Living with Giants
African elephants roam free across 37 African countries. Killed in huge numbers, their population has plummeted from 10 million one hundred years ago, to a mere 400,000 today.
Within that context is a vast story beyond just a terrible wildlife tragedy, or a damning indictment of humanity. Beyond illegal poaching, human wildlife conflict and civil strife is at the heart of this annihilation.
And yet that human elephant relationship is not simply one of perpetual conflict. This portfolio is a story of people who protect elephants, those who go to schools or health centres that are funded by elephant conservation, or the tribes that have lived peacefully alongside them for millennia.
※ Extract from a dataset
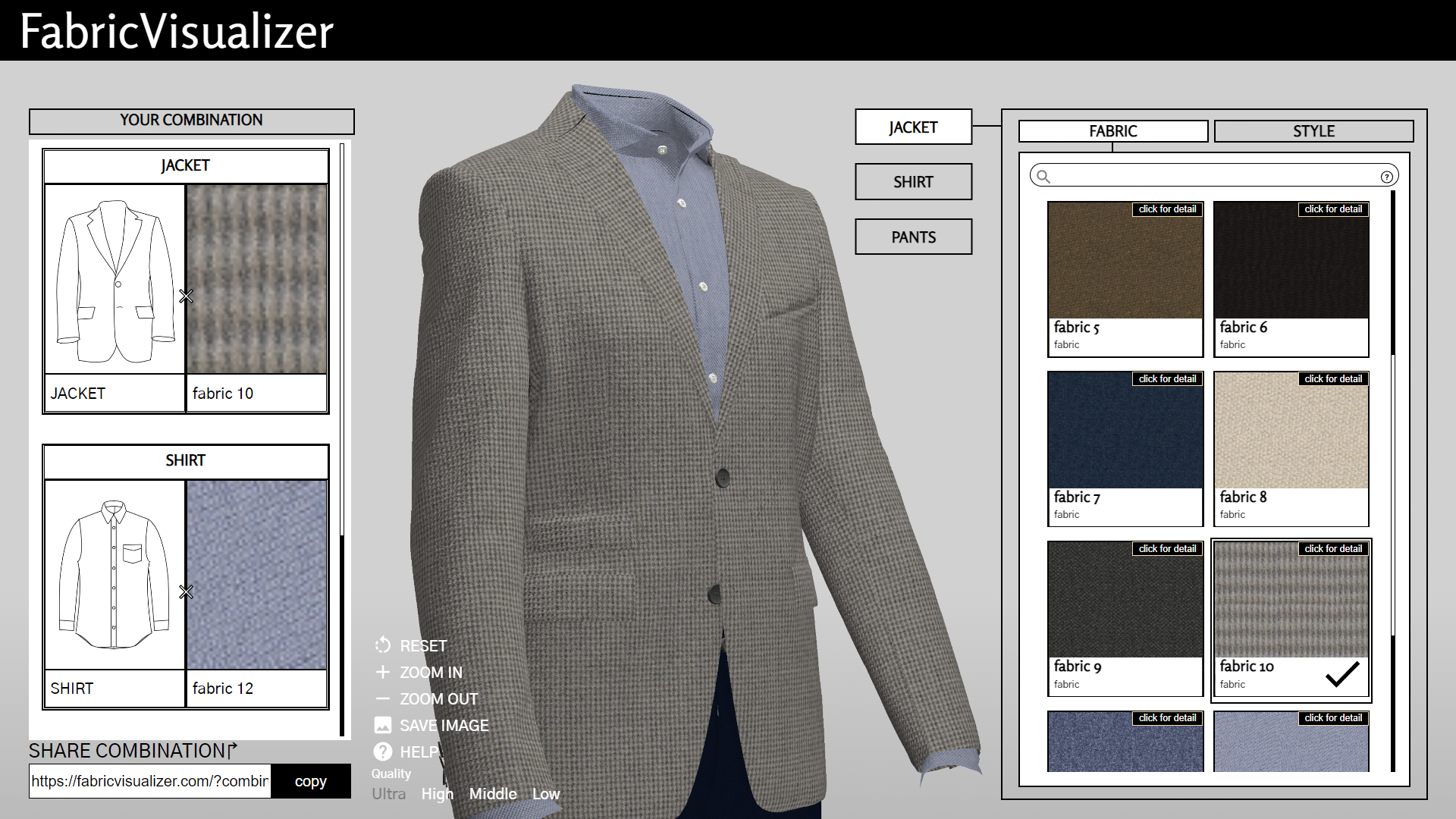1456x819 pixels.
Task: Click Share Combination arrow icon
Action: pos(233,749)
There is a new drive in conservation to make it community based, to educate and to give back. The rangers pictured here come from all over Kenya, often from tribes with historical enmity, to protect vulnerable wildlife established in conservancies that not only aim to provide safe haven, but also allow local tribes to exist side-by-side by allocating farm land within reserves. Organisations such as The Northern Rangeland Trust (NRT), invest in schools and health centres - a simple method of giving a different value to elephants, beyond their slaughter for ivory. All in all, millions across Africa benefit from this human wildlife relationship.
The Samburu tribe in northern Kenya are otherwise known as the ‘elephant tribe’. They revere these giants, and will place flowers and lay branches across the bodies of dead elephants as a form of burial. Rangers from the NRT hold weekly meetings with tribal leaders to strengthen community ties.
People employed by conservation organisations are now able to afford land that they can farm, providing food security for their families in an insecure world. Children are educated about the value of wildlife. Health centres provide free vaccinations against many deadly diseases.
This portfolio represents that sea change in conservation - a deeper reflection that despite mounting population pressure and unchecked infrastructure development, the only future is the one where people and animals exist with each other, benefit from each other, accept each other. The alternative is unthinkable.
These images are that rare good news story.